One month ago, Judge Christopher Klein ruled in the city of Stockton, CA bankruptcy case that public employee pension obligations can be impaired in municipal bankruptcy cases under Chapter 9 of the Bankruptcy Code.  Last week, however, Judge Klein approved the plan of adjustment for Stockton that left public pension obligations intact over the vociferous objection of Franklin Investments, a major city bondholder whose claim was substantially reduced.  The confirmation of the Stockton plan underscores that even as there now appears to be a sound legal foundation for distressed municipalities to utilize Chapter 9 to reduce public pension claims, achieving such a result will remain an arduous process. 
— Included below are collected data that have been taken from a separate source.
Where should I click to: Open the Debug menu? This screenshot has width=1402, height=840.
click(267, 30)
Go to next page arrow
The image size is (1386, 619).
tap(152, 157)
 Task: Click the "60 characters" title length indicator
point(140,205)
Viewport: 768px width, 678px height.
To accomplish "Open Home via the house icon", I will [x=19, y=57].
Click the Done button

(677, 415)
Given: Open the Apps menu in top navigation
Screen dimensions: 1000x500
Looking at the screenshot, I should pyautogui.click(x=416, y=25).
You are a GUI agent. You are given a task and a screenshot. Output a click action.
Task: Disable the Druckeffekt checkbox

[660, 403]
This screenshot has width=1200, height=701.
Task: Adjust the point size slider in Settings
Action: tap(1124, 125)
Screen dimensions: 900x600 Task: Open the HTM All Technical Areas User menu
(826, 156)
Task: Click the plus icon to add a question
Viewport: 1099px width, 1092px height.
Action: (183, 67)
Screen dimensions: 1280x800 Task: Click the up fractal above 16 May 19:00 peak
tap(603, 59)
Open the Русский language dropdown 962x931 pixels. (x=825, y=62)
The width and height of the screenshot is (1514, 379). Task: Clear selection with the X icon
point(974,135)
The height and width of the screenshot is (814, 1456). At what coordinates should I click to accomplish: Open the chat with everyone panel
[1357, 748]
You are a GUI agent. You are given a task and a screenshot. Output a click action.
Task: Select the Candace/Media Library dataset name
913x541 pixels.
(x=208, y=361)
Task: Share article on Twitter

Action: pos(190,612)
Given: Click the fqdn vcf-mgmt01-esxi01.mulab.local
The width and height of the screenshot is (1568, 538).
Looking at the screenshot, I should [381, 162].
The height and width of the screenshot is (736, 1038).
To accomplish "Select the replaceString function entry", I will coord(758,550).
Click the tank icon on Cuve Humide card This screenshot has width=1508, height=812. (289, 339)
 Judge Klein ruled that sufficient differences exist between public pension obligations and the debt evidenced by the city’s bonds to justify the disparate treatment.  He found that the city had proposed the plan in good faith, that it was feasible, and overall in the best interests of the city’s creditors, and accepted the city’s judgment that maintaining the pension obligations was necessary in order not to lose key employees.  He also noted that city employees were being affected in other ways, as the plan eliminated retiree medical benefits and certain cost of living adjustments.  Painfully aware that a contrary decision could put the parties back to “square one” and  lead to months if not years of additional litigation at a cost of millions of dollars, Judge Klein reluctantly concluded that the plan “is the best that can be done in terms of the restructuring and adjustments of the debts of the city of Stockton.”

The impact of Judge Klein’s earlier ruling nevertheless should not be disregarded.  Up until now, many practitioners and legal scholars believed that state law preferential treatment for public pension obligations would be insulated in Chapter 9 bankruptcy cases.  The key question has been whether state laws protecting public employee pension obligations are protected under the Tenth Amendment, which reserves to a state rights not granted to the federal government under the Constitution, or are pre-empted and superseded by Congress’s Article I, Section 8 authority to establish uniform laws regarding bankruptcy.   

Judge Klein unequivocally found that Congress’s Article I power controls here.  While there was a similar decision one year ago by Judge Stephen Rhodes in the Detroit bankruptcy case, that ruling was more limited, as it relied on a detailed parsing of Michigan statutes and the Michigan state constitution.  Judge Klein took a broader view, stating that  because the State of California had expressly authorized municipalities to seek protection under Chapter 9, it “open[ed] the gate” and was approving a process that it knew would be governed by federal law.   “Once the city passes through the gate, it’s what’s specified in the United States Bankruptcy Code.  Otherwise, you come to the conclusion that the California Legislature can edit . . . federal law.”

 Judge Klein’s decision will significantly affect negotiations between distressed municipalities and advocates for public employee pension rights.  Until now, for municipalities that wished to impair their pension obligations, there was nothing but uncertainty as to whether a Chapter 9 bankruptcy proceeding could succeed.  That uncertainty has now been effectively eliminated.  At the same time, the takeaway from the final outcomes of both the Stockton and Detroit cases is that if public employee pensions are to be impaired, it will require a lengthy, expensive and determined effort.